*** Text provided ***

Bellairs CG workshop 1-7 Feb 2014

Open problem session (Saturday 1st, morning session)

Status report seesion (Monday 3rd, morning session)

Wrap up (Thursday 6th, evening session)

1) Christian Knauer. Largest (empty) convex polytope in R3.

Given n points in R3.

Find largest subset of points that are in convex position (or convex and empty of points).

Two possible measure: cardinality or volume.

NP hard in 3d. ⇒ Find a good approximation (in polynomial time)

2) Dave Bremner. Minimum norm point on a convex hull

Given a set of points in convex position such that the origin lies in the convex hull

Find a point on the convex hull that is closest to the origin

Known : NP hard in arbitrary dimension.

Question: Find something better than brute force (in medium dimension)

3) Guillaume Moroz. Integral of piecewise linear functions

Given: two piecewise linear functions in 3 variables f(x,y,z) and g(x,y,z), each defined on a domain D, but with different tetrahedrization of D for each function.

Problem: Compute the integral of fg or (fg)^2 over D in sub-quadratic time

Or reduce the 3-sum problem to this one. (Recall 3-sum: given n integers, is there three that sum to 0 - conjectured to be quadratic)

Christian: if domain is not connected Omega(n^{3/2}) by equivakence to Hopcroft's problem.

Hopcroft's problem:

Given n points and n hyperplanes decide if there is one point on one hyperplane.

There is a lower bound Omega(n^{3/2}).

Now let f (resp. g) be the characteristic functions of the hyperplanes (resp. points),

then int fg should allow to decide and we get the lower bound

Christian says: As Mark and Raimund remarked this is bogus: In that case the complexity of the domain is more like n^3 ...

Wrap up: no more news.

4) Beppe Liotta. Simultaneous embedding of three (labelled) path graphs

Let authorize a bit of crossing in the drawings of planar graph.

Consider path-graphs

Known : - Given two path graphs, there always a crossing-free simultaneous embedding

- For 3 path graphs, some crossing may be required.

Question: Is there a constant c such that it is always possible to simultaneous embed 3 path graphs with at most c crossing per edge? Ideal goal: c=1.

People involved: Beppe, Steve, Ulrike, Sue, Nishat, Sariel

The problem remains interesting if c, instead of being a constant, is sublinear (i.e. there is a sublinear number of crossing for every edge)

Graph theory approach: Is the union graph of 3 paths a c-planar graph?

*** Data extract ***

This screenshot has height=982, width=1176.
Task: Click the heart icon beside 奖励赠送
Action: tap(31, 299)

***

▸ **Required work**:
List the presenters of the numbered open problems in the workshop notes, each with the title of their problem.

▸ **Completed task**:
Christian Knauer: Largest (empty) convex polytope in R3
Dave Bremner: Minimum norm point on a convex hull
Guillaume Moroz: Integral of piecewise linear functions
Beppe Liotta: Simultaneous embedding of three (labelled) path graphs